- _Written instruction_:
Starting at the beginning of the items and ending with the line that contains "Action: (x=155, y=234)", including that line, copy the text word for word. Leave the pictures out.

- _Dataset rows_:
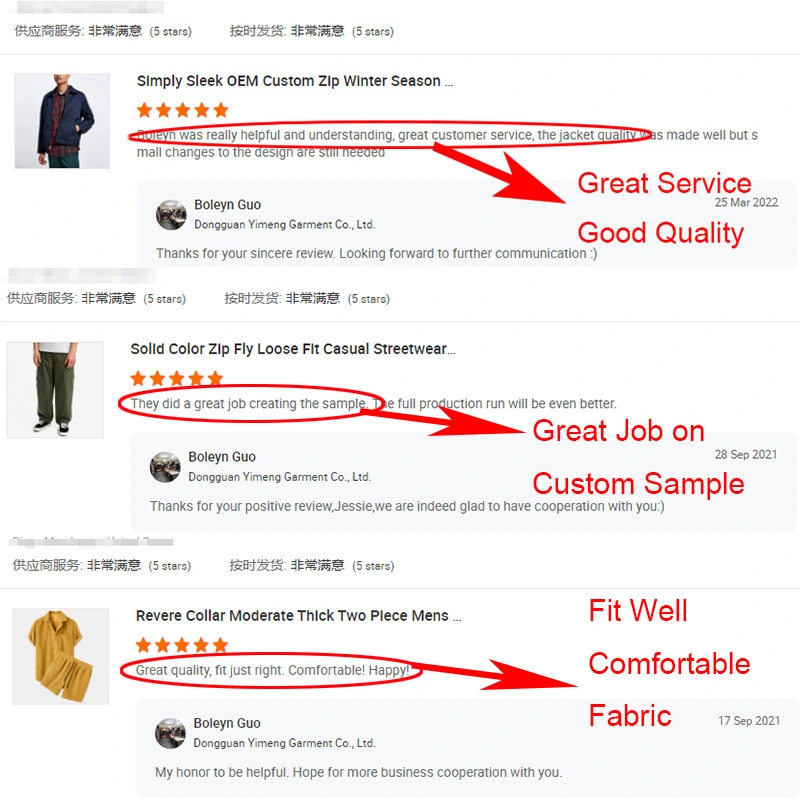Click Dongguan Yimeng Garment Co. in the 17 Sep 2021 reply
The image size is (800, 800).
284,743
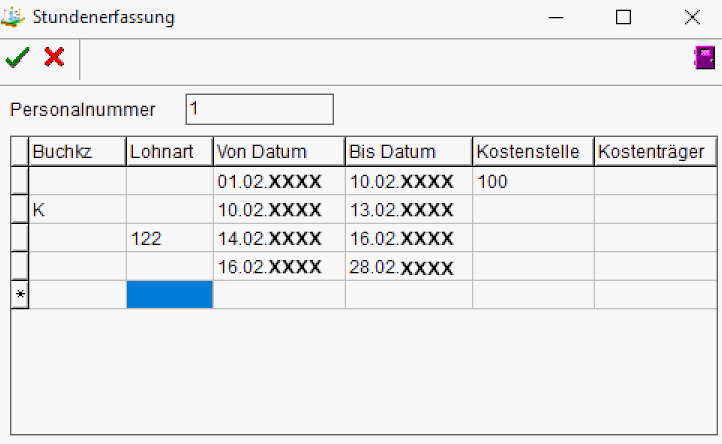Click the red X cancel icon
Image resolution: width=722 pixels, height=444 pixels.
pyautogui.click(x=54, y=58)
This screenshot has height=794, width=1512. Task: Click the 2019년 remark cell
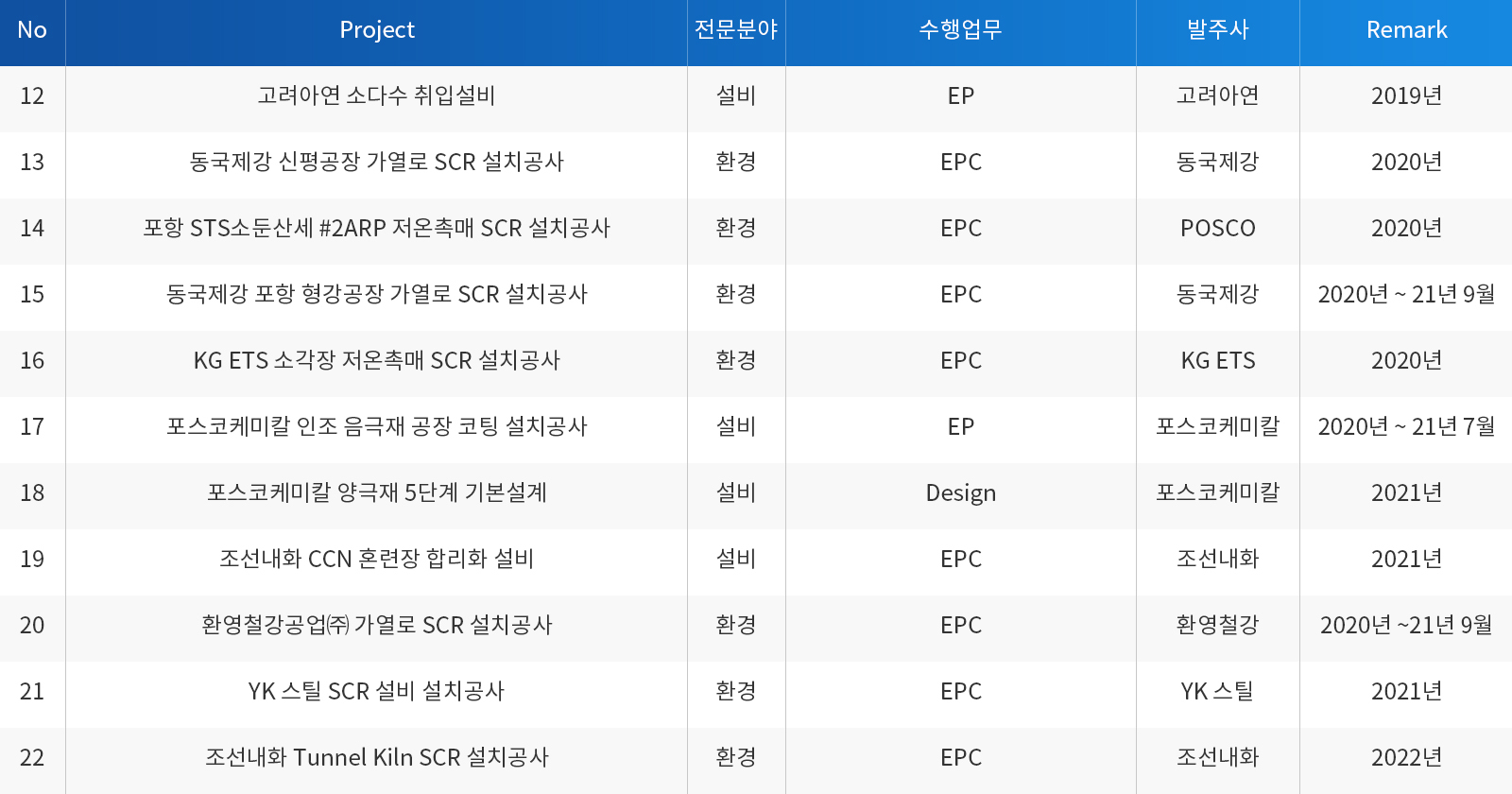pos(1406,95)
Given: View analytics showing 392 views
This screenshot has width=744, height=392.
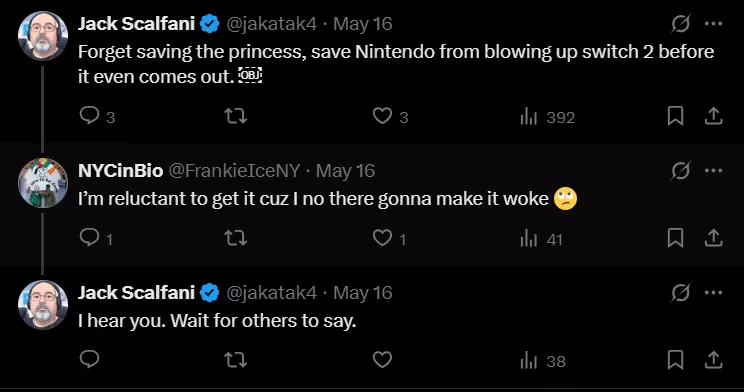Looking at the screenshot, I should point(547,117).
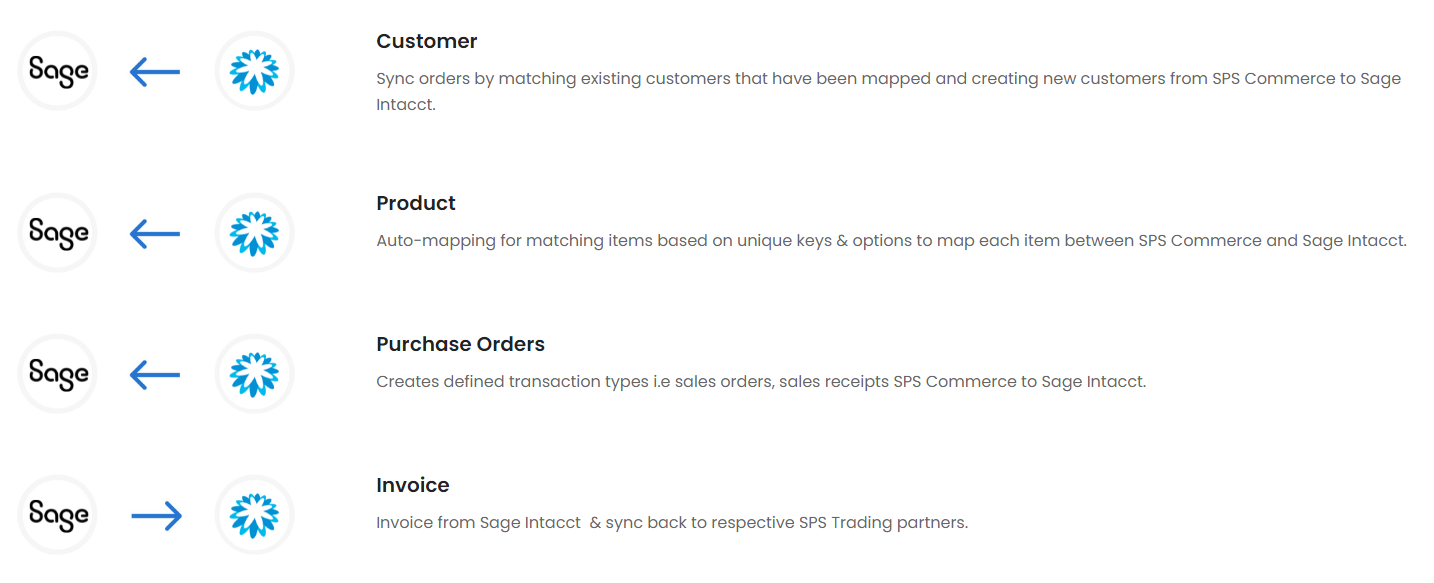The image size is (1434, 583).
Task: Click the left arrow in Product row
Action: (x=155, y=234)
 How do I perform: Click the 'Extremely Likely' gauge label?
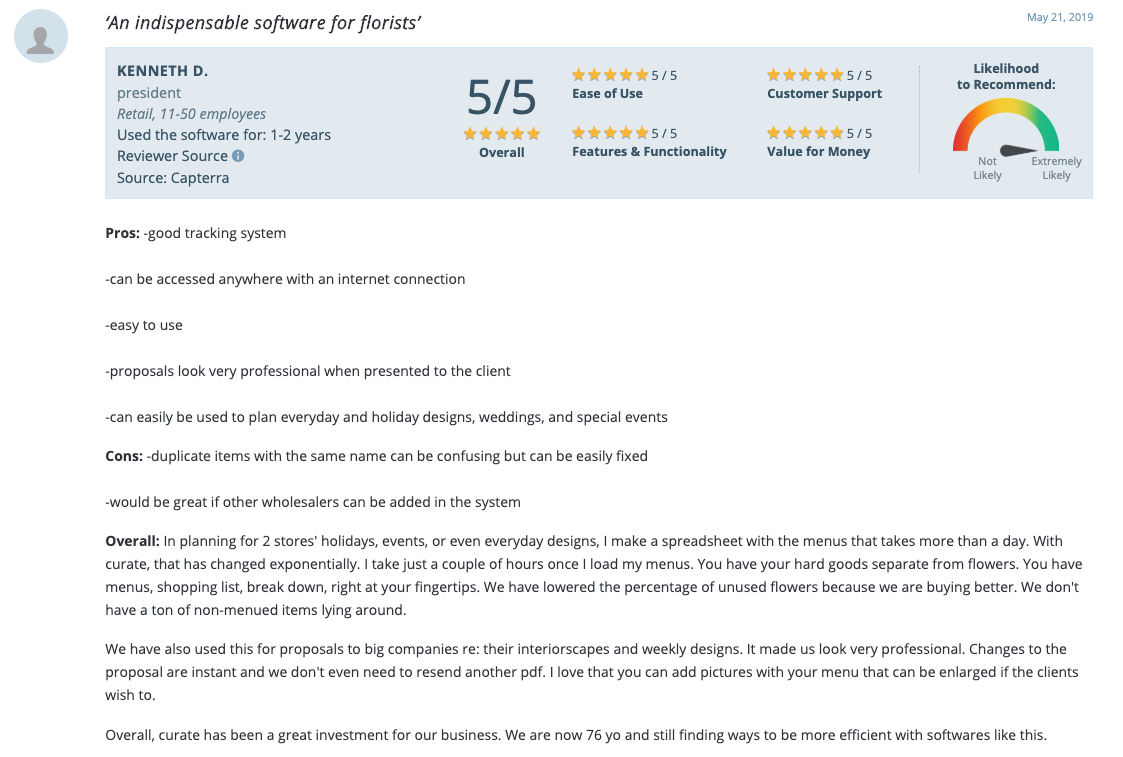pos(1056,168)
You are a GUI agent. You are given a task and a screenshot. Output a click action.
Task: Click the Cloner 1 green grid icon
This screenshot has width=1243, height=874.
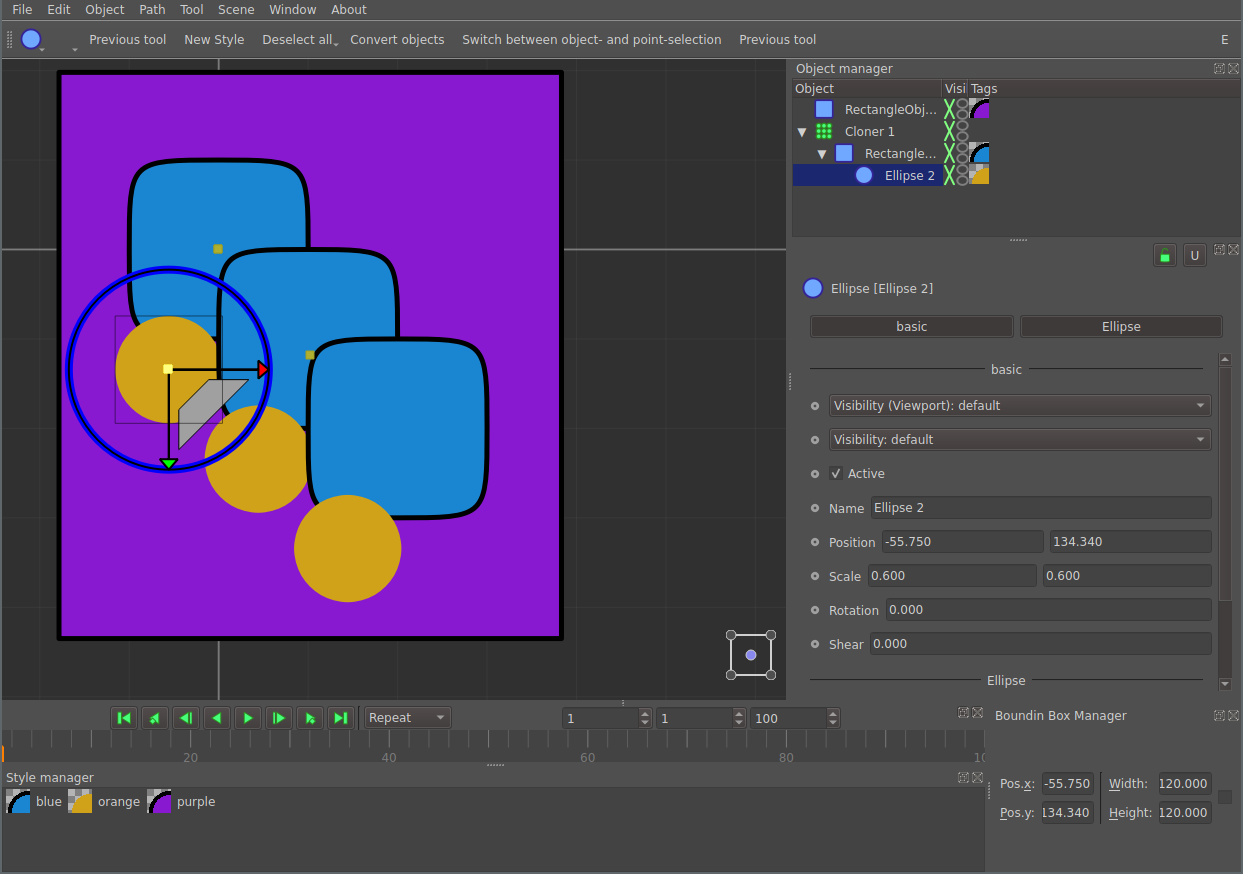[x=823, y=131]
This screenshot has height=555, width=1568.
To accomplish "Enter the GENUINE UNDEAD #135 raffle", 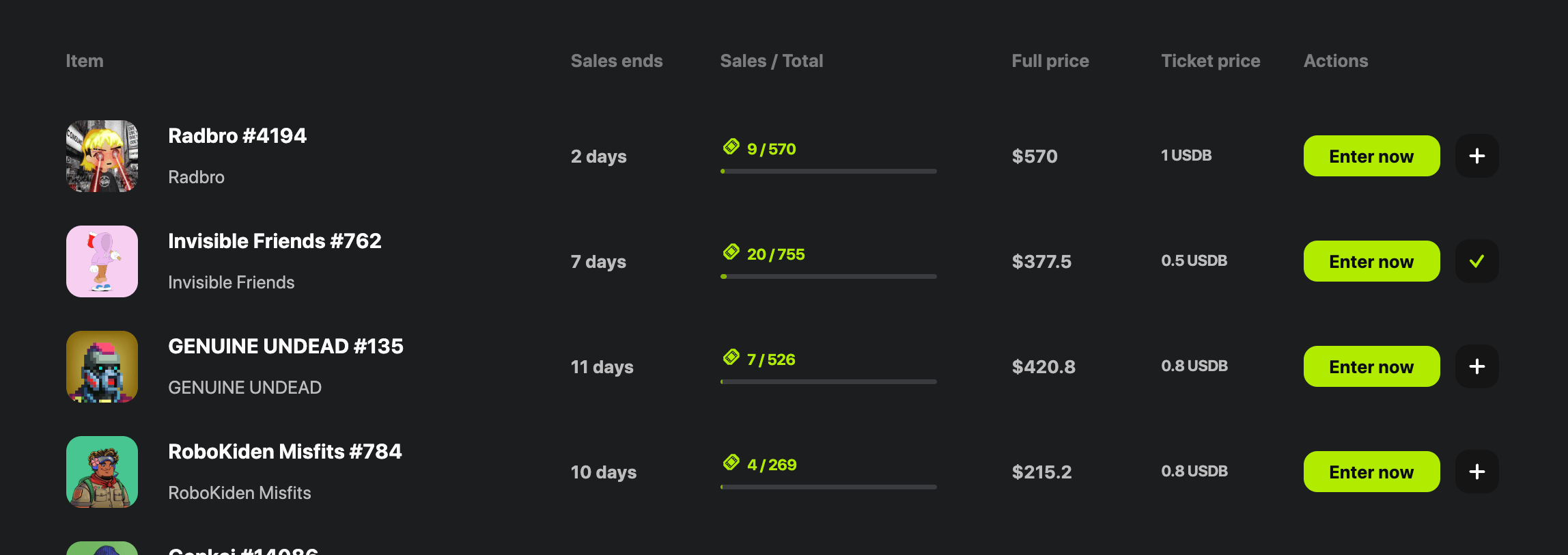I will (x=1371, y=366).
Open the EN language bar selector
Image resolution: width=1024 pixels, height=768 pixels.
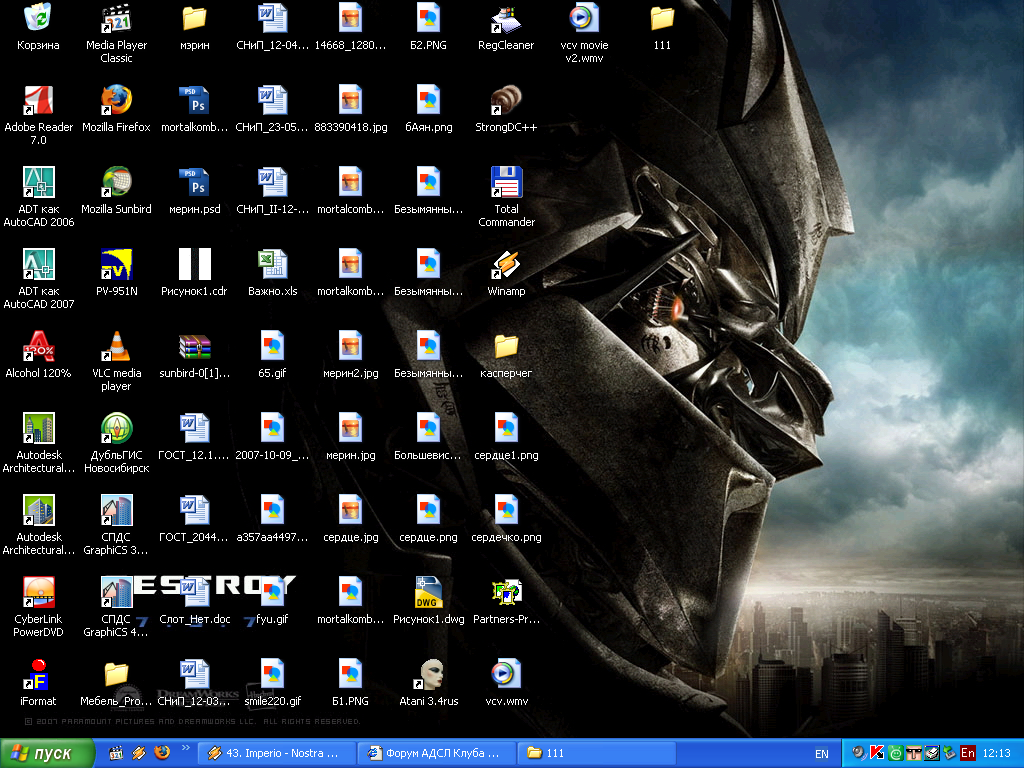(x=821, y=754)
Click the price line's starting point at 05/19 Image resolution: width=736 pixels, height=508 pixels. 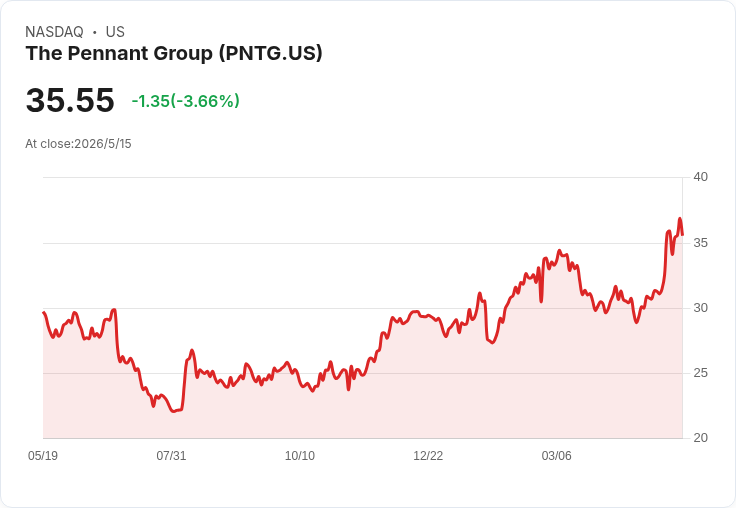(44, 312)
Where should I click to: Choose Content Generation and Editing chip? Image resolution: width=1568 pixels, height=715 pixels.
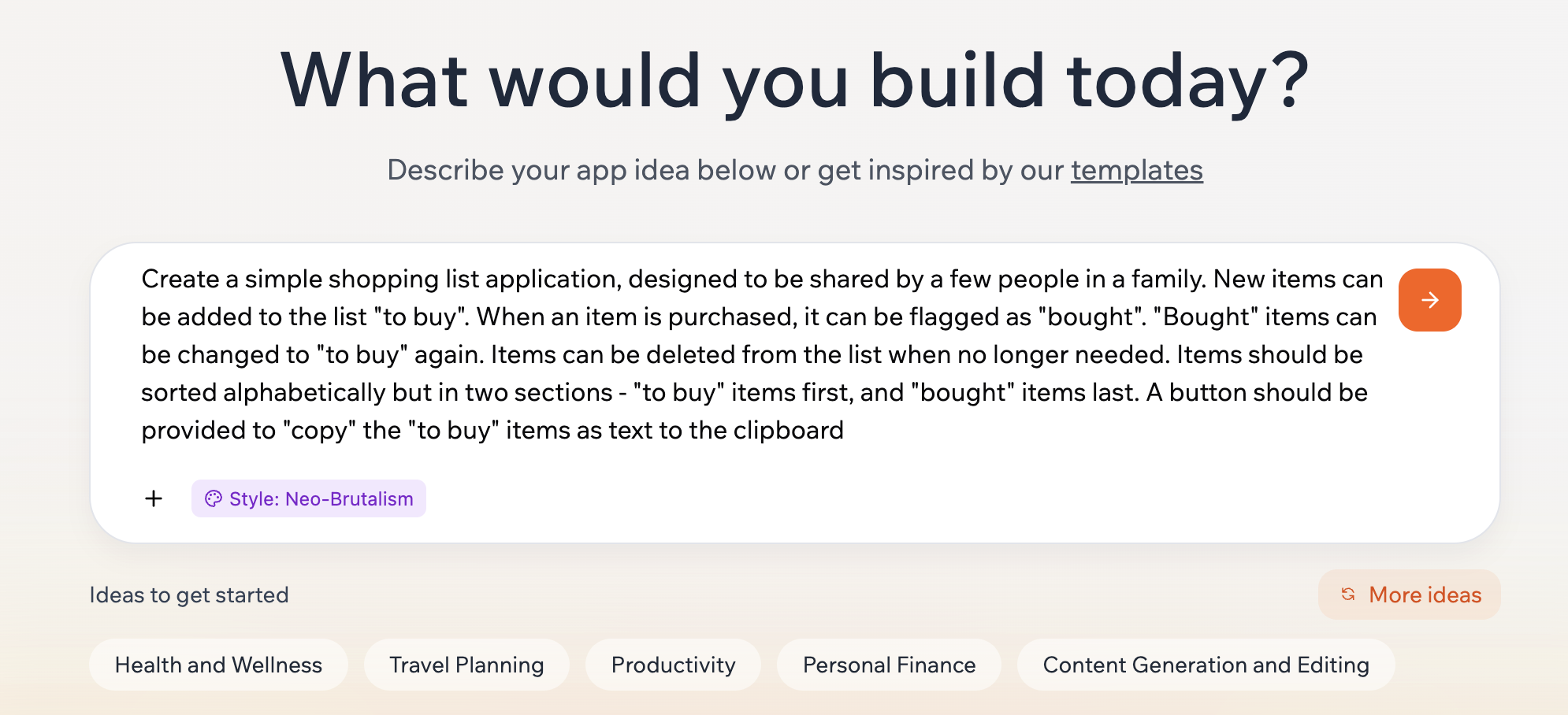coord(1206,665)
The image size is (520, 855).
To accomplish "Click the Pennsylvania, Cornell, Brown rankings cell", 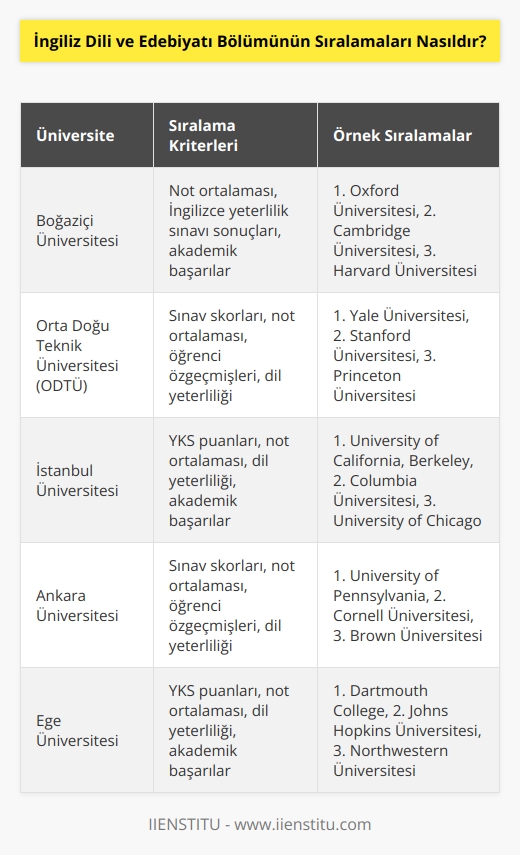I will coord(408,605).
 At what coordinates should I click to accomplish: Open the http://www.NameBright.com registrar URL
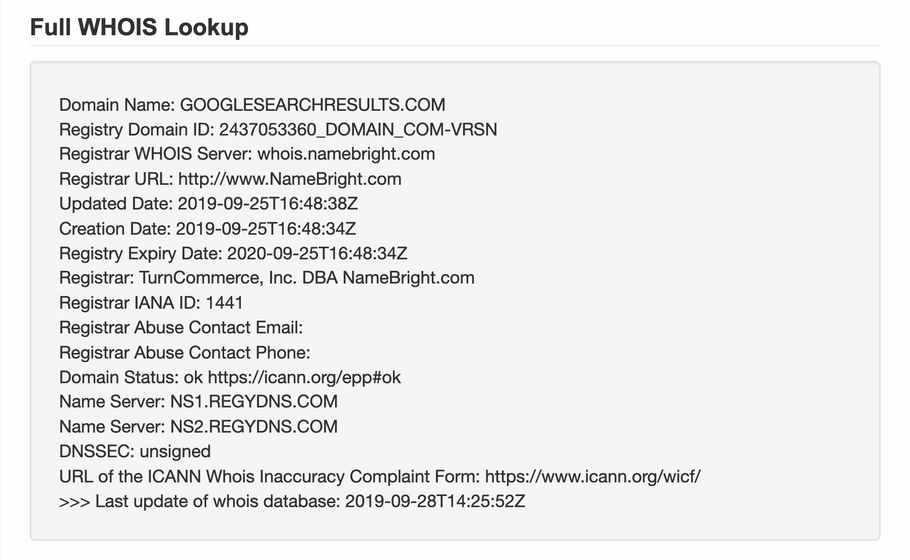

- _Result for this exercise_:
Click Dongguan Yimeng Garment Co. in the 17 Sep 2021 reply
The image size is (800, 800).
284,743
Click the red X cancel icon
Image resolution: width=722 pixels, height=444 pixels.
pyautogui.click(x=54, y=58)
This screenshot has height=794, width=1512. Task: Click the 2019년 remark cell
pos(1406,95)
Given: View analytics showing 392 views
This screenshot has width=744, height=392.
Looking at the screenshot, I should point(547,117).
The image size is (1434, 583).
Task: Click the left arrow in Product row
Action: (x=155, y=234)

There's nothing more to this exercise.